### Supplied records
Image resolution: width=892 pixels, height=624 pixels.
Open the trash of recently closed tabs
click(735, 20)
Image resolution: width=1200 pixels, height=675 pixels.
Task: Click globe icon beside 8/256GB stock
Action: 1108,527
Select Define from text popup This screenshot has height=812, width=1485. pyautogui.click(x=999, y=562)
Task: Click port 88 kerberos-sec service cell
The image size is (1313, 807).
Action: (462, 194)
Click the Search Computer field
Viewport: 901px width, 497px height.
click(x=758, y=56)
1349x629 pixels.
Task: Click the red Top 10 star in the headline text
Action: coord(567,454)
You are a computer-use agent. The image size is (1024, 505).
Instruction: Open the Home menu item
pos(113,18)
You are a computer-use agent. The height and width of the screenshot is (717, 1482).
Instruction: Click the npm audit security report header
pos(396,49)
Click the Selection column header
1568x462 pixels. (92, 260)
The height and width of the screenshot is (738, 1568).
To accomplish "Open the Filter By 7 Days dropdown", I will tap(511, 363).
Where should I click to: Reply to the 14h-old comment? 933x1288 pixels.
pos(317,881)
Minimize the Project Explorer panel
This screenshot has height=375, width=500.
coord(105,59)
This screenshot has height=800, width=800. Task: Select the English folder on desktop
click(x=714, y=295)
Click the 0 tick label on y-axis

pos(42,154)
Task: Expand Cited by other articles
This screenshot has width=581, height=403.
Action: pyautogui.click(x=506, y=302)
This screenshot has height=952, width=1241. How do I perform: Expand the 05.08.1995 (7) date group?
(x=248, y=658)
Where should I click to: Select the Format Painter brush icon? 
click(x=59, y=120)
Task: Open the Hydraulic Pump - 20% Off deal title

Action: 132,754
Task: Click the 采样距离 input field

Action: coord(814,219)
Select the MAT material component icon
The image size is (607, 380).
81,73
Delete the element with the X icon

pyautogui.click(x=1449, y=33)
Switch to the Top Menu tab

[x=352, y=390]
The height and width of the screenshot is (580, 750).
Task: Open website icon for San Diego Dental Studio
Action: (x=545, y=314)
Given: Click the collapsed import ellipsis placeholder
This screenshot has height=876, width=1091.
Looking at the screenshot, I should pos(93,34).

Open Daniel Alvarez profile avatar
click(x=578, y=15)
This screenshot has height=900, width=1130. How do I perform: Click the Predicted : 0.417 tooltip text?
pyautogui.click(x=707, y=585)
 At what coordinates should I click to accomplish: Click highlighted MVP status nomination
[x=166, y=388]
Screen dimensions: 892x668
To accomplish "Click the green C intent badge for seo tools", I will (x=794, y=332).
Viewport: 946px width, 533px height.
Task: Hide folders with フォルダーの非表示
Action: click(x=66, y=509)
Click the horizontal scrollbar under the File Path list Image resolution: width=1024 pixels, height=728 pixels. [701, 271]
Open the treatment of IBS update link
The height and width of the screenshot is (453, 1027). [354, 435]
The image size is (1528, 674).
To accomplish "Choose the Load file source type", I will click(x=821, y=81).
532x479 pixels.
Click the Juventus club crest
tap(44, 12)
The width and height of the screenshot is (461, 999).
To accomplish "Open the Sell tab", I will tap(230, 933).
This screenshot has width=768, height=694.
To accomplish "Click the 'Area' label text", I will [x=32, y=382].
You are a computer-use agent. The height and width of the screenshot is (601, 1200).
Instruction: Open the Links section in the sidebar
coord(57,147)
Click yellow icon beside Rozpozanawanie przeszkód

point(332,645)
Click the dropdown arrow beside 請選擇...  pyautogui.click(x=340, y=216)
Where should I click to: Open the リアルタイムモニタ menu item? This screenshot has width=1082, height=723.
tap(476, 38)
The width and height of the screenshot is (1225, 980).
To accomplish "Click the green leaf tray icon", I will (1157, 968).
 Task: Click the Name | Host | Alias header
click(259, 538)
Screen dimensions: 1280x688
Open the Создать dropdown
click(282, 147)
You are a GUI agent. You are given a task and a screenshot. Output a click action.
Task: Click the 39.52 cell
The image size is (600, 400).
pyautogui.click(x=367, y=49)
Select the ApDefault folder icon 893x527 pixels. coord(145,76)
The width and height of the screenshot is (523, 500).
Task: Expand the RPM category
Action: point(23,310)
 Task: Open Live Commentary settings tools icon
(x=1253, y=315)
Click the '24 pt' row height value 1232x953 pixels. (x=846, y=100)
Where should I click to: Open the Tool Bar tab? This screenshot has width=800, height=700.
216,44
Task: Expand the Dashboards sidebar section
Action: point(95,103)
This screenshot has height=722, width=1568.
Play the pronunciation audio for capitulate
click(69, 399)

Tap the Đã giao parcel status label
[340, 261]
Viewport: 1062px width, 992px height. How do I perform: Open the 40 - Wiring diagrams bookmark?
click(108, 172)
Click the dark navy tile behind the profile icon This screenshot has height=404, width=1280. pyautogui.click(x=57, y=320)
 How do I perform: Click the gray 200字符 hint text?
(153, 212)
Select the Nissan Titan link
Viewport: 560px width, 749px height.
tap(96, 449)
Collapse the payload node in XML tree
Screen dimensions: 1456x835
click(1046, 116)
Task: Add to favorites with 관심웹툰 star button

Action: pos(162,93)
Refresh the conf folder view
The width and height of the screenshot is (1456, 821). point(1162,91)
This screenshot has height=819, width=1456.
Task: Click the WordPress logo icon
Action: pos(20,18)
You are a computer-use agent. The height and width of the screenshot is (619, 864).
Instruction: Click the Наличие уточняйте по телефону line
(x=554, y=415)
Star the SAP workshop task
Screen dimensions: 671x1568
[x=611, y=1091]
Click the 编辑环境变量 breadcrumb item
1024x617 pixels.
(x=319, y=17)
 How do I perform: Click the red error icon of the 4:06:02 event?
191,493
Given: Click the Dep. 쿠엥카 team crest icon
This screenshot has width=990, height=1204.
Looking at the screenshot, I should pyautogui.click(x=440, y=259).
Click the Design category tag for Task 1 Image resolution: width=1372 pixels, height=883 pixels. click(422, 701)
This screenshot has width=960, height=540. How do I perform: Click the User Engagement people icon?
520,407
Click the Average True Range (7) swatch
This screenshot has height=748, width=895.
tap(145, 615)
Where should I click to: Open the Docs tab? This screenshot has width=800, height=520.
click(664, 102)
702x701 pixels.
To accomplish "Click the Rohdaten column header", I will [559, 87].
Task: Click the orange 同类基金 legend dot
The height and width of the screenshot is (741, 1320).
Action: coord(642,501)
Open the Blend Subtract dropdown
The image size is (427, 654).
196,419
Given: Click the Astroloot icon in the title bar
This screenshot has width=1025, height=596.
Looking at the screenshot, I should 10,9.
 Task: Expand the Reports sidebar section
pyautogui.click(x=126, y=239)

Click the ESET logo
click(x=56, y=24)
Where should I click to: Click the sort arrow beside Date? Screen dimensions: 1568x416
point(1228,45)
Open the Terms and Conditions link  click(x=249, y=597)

### Instructions for the task
Pull out each line of the entries that contains "agent".

### Response below
You are a computer-use agent. The image size is (1024, 505).
You are a computer-use agent. The height and width of the screenshot is (717, 1482).
You are a computer-use agent. The height and width of the screenshot is (601, 1200).
You are a GUI agent. You are given a task and a screenshot. Output a click action.
You are a computer-use agent. The height and width of the screenshot is (619, 864).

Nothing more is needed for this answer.